§ **Material provided**:
★ ★ ★ ★ ★ ★ ★
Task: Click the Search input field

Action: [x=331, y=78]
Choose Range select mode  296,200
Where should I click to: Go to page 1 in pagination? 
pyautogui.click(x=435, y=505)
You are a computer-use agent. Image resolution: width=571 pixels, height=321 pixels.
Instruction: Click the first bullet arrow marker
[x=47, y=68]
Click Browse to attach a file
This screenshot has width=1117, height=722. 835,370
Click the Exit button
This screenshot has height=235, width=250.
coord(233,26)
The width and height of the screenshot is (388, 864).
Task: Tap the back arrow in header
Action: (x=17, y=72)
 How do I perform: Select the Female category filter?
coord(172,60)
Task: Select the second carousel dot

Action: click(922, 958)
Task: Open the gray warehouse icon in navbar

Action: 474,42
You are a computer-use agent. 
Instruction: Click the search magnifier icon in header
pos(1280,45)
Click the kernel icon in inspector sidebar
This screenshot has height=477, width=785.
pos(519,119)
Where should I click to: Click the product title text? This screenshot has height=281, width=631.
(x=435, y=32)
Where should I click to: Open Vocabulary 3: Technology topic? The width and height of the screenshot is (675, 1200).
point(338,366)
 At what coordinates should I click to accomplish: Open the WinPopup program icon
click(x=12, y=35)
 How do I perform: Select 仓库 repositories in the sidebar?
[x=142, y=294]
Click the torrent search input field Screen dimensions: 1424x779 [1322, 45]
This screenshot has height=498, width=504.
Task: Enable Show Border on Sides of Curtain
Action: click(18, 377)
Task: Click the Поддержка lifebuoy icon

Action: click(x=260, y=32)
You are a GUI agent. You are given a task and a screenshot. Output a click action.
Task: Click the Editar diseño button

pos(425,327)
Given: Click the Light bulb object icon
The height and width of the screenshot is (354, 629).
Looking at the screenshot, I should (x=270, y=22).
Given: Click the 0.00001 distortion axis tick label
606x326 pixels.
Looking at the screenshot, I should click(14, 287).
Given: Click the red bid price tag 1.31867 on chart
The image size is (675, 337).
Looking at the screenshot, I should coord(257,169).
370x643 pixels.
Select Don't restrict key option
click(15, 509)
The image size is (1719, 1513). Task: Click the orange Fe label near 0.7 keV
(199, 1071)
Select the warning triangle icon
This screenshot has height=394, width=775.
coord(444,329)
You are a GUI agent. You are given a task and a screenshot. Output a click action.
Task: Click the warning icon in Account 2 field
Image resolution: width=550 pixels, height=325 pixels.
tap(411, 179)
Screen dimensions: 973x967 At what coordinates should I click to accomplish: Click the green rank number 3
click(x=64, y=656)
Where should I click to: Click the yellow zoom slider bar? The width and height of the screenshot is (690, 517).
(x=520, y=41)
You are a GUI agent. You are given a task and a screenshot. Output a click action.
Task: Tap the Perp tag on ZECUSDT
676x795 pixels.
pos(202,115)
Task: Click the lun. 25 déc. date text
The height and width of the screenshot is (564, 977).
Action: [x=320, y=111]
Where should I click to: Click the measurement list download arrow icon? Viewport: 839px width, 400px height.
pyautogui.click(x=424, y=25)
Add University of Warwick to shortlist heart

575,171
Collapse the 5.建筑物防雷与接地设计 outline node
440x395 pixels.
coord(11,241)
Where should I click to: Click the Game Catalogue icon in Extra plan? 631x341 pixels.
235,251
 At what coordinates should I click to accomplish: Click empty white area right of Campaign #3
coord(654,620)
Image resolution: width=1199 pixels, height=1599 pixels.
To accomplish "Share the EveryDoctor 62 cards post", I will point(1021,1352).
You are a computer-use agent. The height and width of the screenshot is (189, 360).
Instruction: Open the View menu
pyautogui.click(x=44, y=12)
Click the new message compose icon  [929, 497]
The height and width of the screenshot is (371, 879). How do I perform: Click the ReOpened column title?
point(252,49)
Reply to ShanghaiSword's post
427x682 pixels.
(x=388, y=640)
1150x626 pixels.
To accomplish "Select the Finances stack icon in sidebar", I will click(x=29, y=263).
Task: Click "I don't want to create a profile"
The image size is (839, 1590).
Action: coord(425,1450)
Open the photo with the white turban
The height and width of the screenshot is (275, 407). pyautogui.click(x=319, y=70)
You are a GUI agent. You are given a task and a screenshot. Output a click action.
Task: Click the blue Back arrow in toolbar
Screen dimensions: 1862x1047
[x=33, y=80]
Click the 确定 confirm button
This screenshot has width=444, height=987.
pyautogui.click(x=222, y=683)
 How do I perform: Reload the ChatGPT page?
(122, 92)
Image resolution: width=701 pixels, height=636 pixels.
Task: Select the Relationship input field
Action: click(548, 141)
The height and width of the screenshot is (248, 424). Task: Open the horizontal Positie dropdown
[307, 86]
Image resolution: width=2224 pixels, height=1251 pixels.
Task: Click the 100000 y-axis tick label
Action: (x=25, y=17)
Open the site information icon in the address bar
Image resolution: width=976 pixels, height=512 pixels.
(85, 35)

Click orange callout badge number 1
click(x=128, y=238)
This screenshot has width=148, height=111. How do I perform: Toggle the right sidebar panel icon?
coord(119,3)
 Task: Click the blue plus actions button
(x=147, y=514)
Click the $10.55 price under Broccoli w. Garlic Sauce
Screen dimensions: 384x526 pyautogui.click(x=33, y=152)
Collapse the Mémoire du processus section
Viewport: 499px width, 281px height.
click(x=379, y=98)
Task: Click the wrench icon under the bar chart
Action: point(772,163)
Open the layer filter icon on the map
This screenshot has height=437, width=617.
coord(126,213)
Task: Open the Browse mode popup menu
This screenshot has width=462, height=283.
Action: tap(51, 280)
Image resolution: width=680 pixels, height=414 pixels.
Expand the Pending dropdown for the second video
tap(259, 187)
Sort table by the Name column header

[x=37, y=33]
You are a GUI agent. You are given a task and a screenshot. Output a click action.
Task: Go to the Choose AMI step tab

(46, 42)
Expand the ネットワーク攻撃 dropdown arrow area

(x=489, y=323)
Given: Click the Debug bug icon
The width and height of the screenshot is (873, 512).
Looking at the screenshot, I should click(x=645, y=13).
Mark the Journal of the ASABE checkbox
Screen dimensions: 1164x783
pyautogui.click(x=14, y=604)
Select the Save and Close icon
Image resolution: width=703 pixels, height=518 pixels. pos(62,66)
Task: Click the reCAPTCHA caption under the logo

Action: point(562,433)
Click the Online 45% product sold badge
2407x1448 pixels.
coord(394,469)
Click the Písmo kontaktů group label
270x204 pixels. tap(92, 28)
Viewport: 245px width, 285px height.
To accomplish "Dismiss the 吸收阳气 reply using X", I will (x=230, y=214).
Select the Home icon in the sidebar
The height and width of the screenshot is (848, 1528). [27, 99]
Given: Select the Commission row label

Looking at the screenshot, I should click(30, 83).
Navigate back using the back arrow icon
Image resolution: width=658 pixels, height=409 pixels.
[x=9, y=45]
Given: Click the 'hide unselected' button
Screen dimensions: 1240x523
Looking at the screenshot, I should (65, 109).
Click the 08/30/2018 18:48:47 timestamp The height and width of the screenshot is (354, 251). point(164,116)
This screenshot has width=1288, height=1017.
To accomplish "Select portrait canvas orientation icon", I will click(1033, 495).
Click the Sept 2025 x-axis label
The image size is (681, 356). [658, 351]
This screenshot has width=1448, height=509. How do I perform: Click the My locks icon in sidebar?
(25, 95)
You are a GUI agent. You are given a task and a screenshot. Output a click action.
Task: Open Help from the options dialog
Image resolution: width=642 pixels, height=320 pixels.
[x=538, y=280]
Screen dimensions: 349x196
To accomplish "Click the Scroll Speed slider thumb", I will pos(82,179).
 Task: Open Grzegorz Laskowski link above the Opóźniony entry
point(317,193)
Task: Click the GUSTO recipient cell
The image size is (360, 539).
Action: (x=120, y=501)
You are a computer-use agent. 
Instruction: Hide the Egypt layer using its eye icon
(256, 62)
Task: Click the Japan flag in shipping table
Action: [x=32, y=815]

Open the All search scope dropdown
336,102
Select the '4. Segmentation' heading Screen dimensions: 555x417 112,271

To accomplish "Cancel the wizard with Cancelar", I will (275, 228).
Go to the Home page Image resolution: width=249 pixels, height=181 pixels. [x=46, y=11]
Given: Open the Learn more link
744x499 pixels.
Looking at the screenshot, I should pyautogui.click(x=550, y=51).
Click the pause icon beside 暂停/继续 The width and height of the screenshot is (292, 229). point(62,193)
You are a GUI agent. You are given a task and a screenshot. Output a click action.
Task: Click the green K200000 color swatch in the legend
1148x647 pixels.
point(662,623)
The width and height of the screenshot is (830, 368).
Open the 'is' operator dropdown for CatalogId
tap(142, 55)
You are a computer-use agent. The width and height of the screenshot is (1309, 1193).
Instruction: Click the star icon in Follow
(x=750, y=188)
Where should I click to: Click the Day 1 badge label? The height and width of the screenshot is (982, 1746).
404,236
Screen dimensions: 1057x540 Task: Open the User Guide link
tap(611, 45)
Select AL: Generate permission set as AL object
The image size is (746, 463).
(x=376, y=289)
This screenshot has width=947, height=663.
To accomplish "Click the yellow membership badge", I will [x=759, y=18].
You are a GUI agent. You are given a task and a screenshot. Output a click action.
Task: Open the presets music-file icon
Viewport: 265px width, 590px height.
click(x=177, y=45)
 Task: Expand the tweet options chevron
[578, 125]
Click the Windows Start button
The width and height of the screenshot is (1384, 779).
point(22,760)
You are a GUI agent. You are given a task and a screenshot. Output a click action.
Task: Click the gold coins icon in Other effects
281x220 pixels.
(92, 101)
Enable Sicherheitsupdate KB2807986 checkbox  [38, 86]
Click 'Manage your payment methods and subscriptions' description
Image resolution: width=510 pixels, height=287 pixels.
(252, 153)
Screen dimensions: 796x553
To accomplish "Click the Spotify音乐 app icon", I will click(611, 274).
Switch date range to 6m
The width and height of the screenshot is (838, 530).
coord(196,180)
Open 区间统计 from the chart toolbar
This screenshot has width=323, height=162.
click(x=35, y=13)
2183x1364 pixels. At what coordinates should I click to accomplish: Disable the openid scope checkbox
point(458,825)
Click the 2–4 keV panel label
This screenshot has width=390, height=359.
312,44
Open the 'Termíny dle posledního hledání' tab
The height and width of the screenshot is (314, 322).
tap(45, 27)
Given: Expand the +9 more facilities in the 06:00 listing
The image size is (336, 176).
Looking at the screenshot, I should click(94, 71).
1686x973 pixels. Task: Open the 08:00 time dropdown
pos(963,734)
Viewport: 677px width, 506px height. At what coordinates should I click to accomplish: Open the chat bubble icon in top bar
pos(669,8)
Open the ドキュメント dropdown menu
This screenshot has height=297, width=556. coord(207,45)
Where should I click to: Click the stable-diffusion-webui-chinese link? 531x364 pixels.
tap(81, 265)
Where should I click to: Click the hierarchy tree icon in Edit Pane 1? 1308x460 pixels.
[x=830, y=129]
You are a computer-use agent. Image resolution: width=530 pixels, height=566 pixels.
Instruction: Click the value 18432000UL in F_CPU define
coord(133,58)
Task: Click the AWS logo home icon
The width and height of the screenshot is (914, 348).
★ ★ ★ ★ ★ ★ ★
Find each line in the listing above that contains the word "post" and copy those lines out.

§ **Result of the task**:
To accomplish "Share the EveryDoctor 62 cards post", I will point(1021,1352).
Reply to ShanghaiSword's post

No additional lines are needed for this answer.